Background information
Derived tables (or inline views) are widely used in complex analytical queries. It can simplify SQL statement construction and describe query semantics in a straightforward manner. In the native MySQL, if a derived table cannot be expanded in outer queries (including operations such as GROUP BY and aggregate functions), it must be executed in materialized mode. If an SQL statement involves enormous data (for example, a large amount of table data needs to be scanned), the execution efficiency is very low. After the outer join conditions of the derived table are pushed down, execution plans of the derived table can use indexes more efficiently, which can greatly improve the performance of complex queries.
Scenarios
In complex queries, derived tables and outer tables that are joined in a nested loop manner. Because joined columns are at the inner layer of the derived table, indexes can be used to accelerate the materialization of the inner table. Accurate statistics are required to ensure that a large amount of data can be filtered out at the inner layer after join conditions are pushed down.
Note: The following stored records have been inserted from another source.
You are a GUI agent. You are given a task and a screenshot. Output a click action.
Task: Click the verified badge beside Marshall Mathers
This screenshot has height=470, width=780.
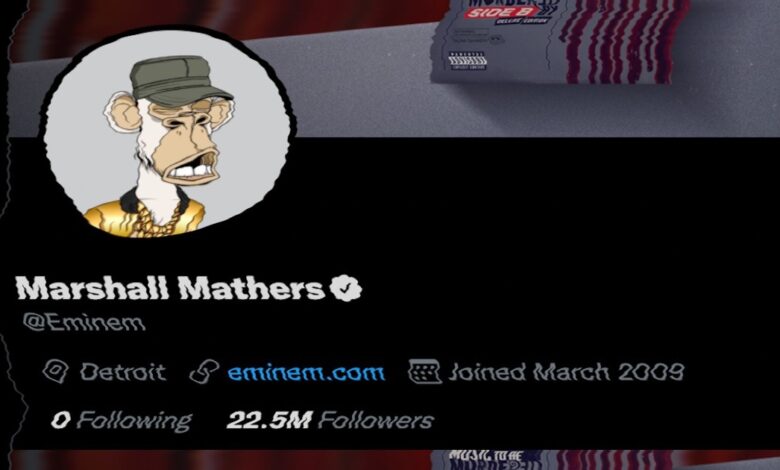(346, 288)
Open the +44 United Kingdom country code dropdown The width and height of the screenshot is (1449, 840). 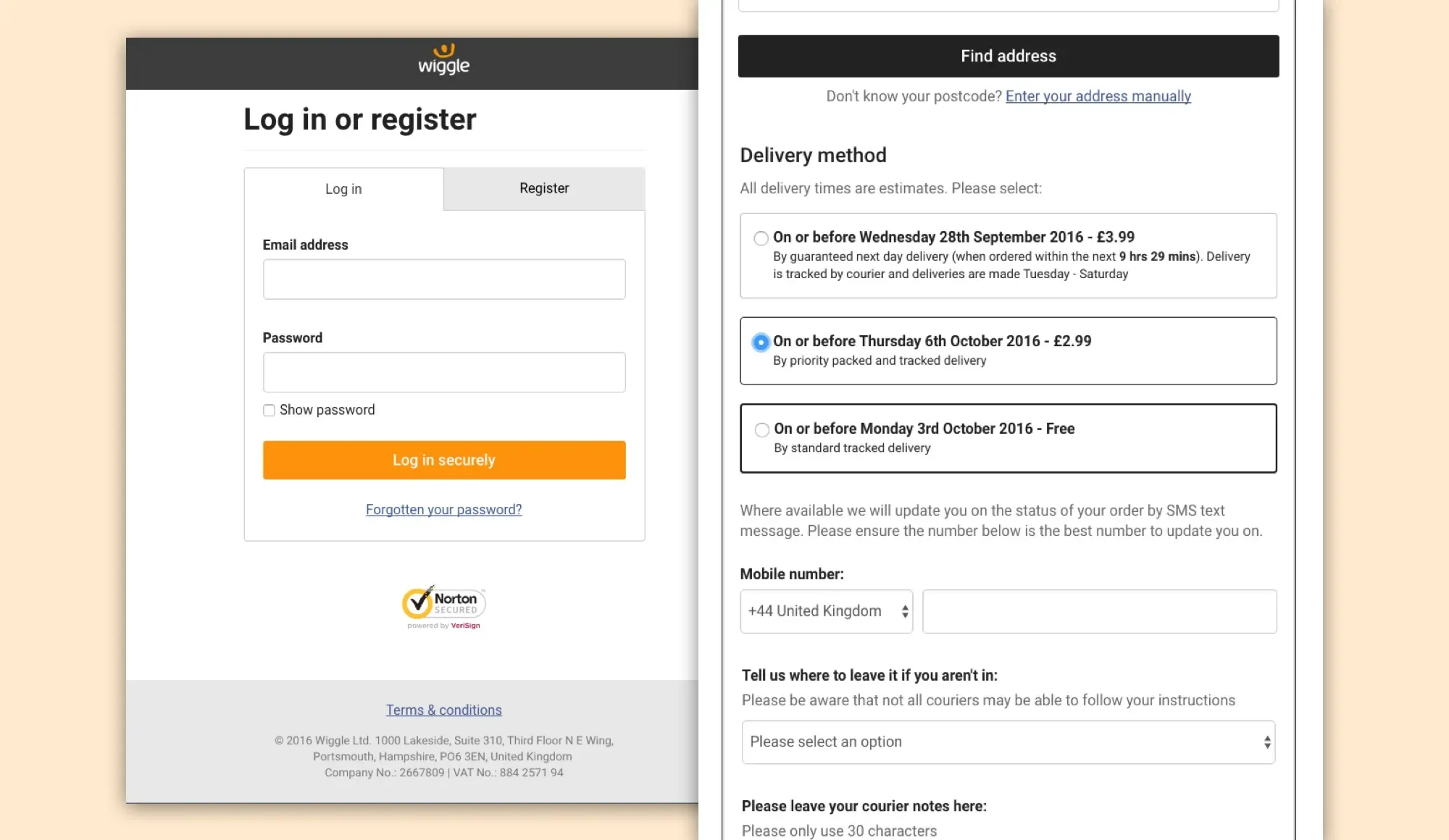(x=826, y=612)
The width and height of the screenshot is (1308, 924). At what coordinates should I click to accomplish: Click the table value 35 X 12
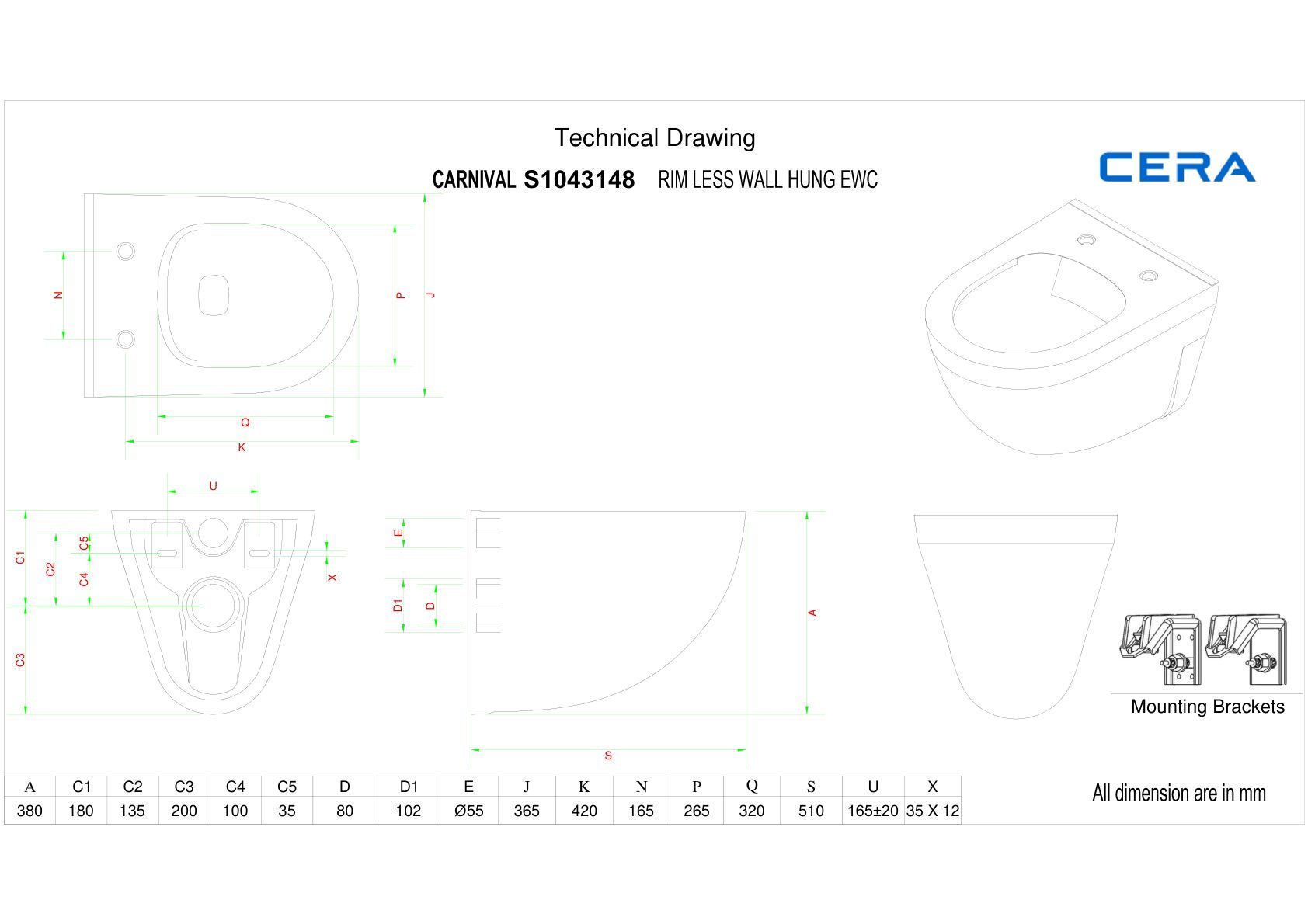(933, 811)
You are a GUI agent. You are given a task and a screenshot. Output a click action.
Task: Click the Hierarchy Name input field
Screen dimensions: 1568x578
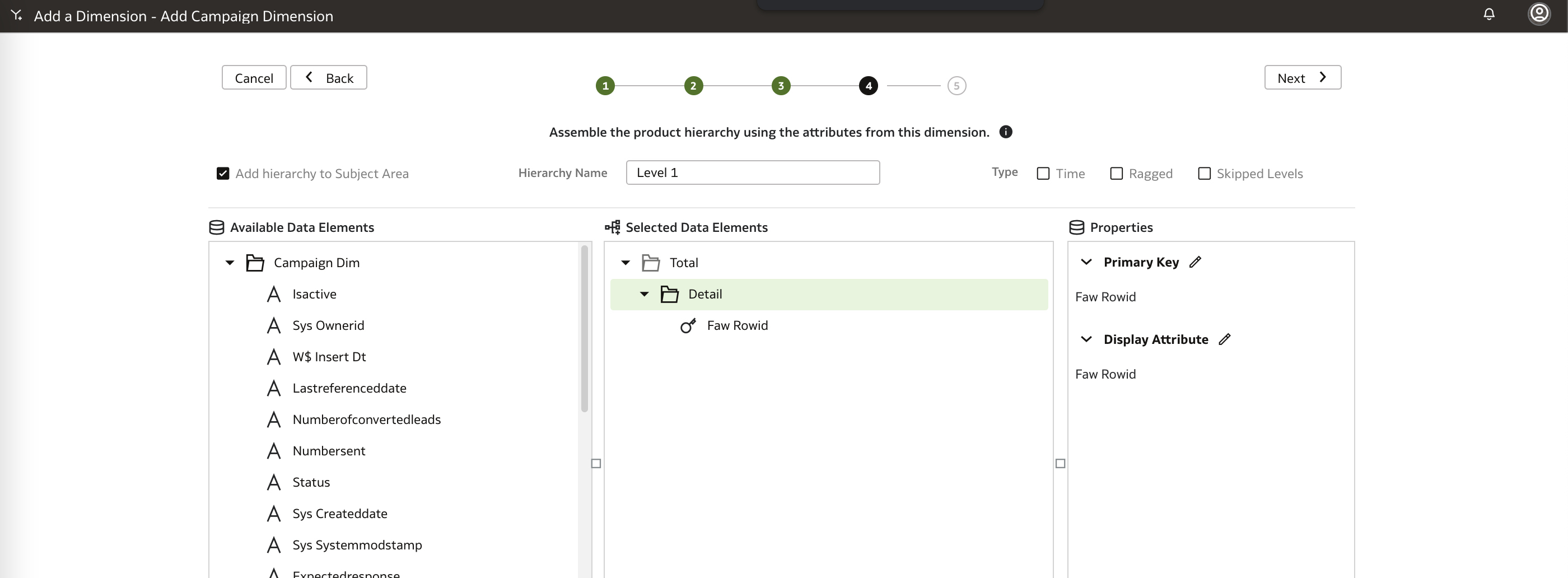752,173
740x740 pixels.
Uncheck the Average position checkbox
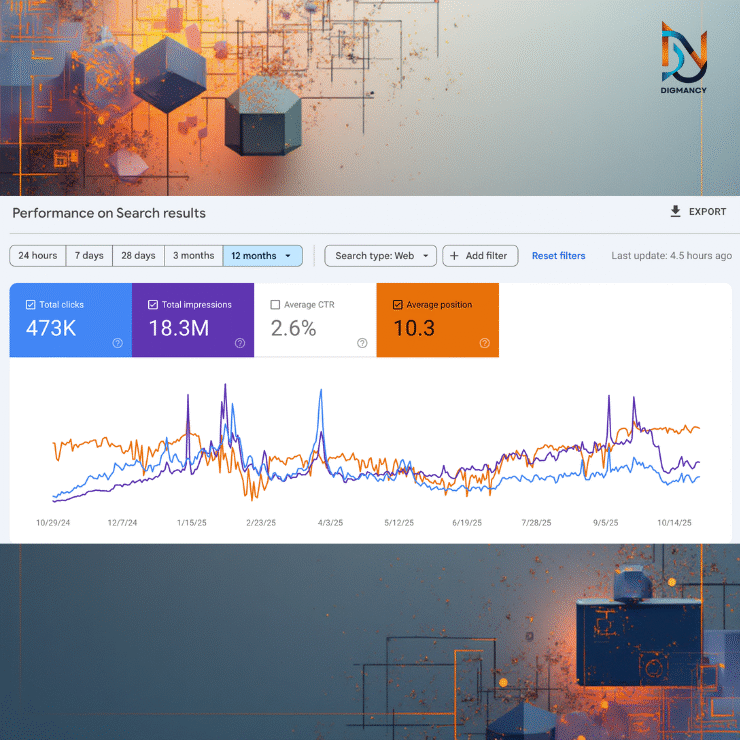[x=397, y=305]
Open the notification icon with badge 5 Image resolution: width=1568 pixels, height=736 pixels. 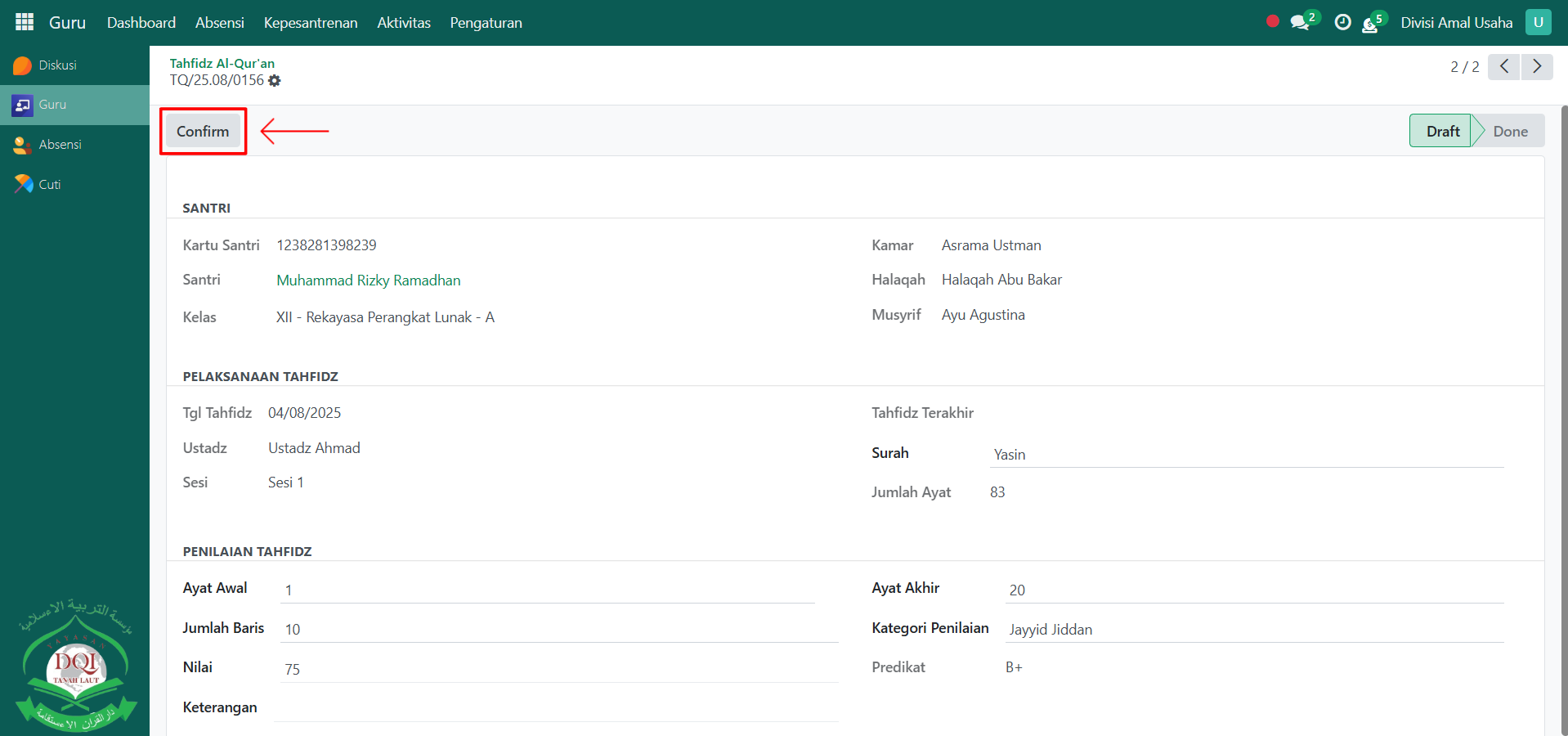pyautogui.click(x=1371, y=25)
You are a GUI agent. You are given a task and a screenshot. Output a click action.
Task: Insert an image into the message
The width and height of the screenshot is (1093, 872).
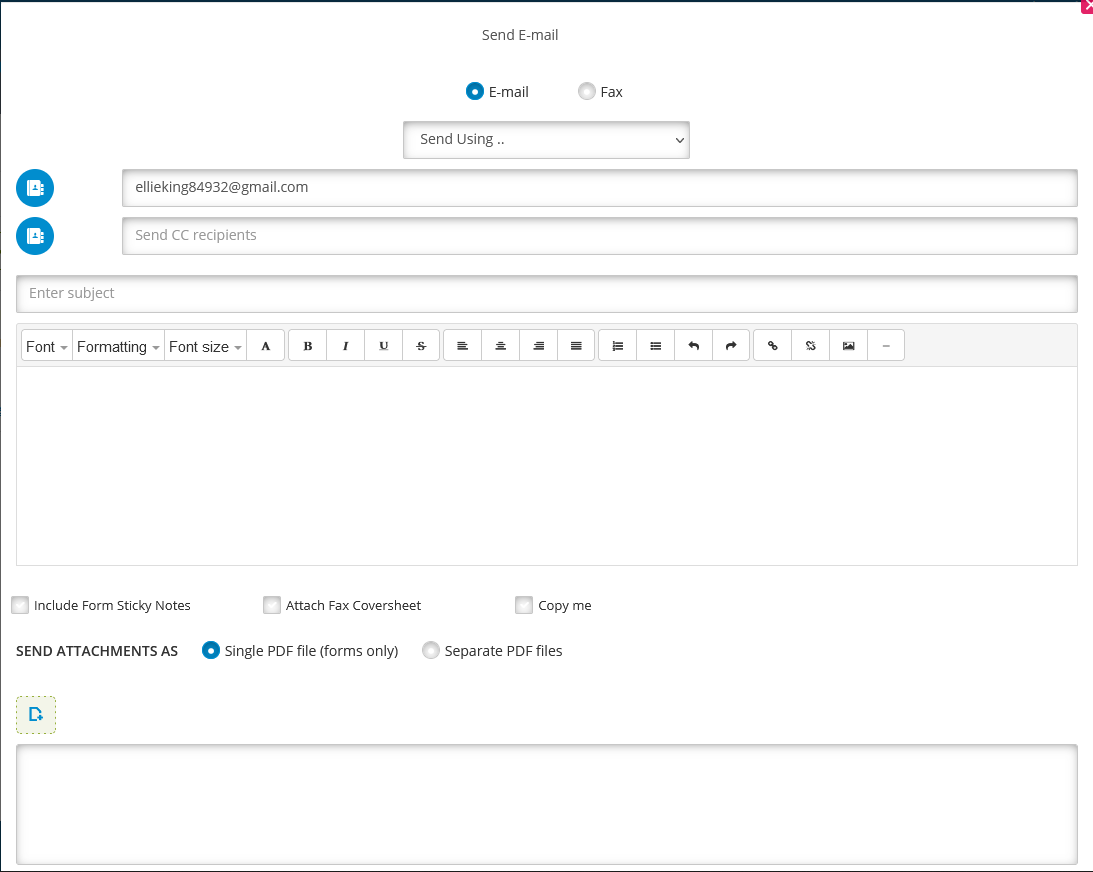click(848, 344)
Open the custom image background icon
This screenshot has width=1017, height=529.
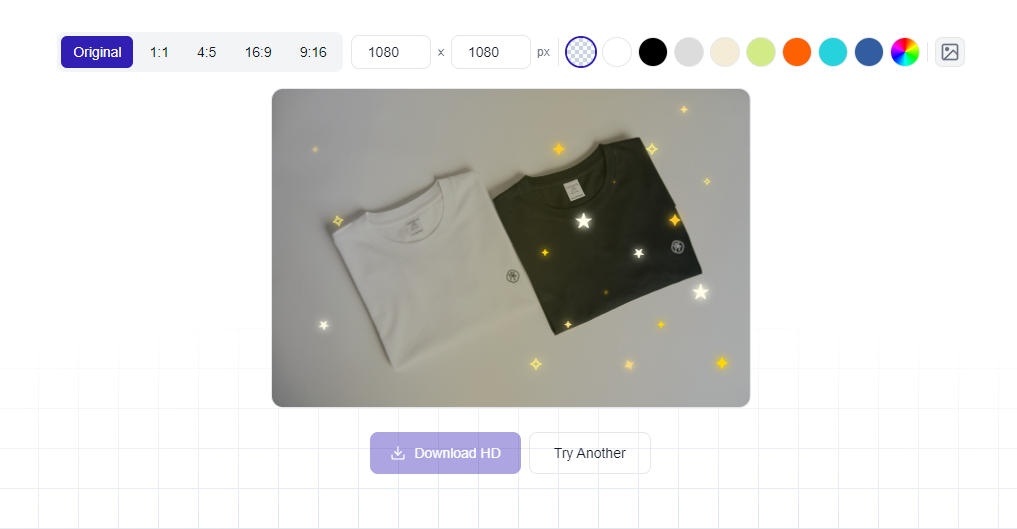coord(950,52)
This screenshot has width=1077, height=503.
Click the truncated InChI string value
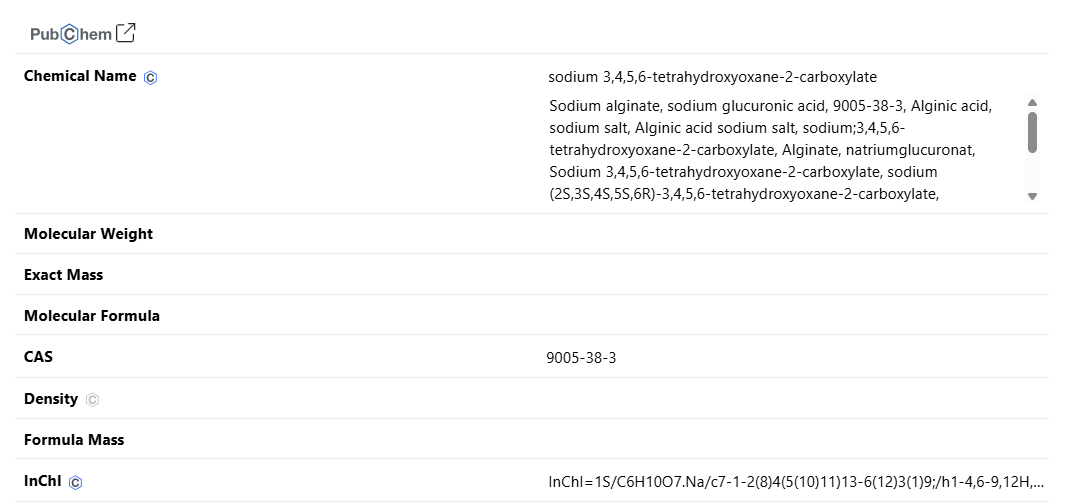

When join conditions are pushed down in inner queries and if indexes can be effectively used and a large amount of data is filtered out, a more efficient execution plan is generated. The join condition pushdown feature depends on the cost calculation capability of the optimizer to intelligently determine whether to push down outer join conditions.
Usage
You can use the loose_join_predicate_pushdown_opt_mode parameter to enable the join condition pushdown feature. For more information, see Specify cluster and node parameters.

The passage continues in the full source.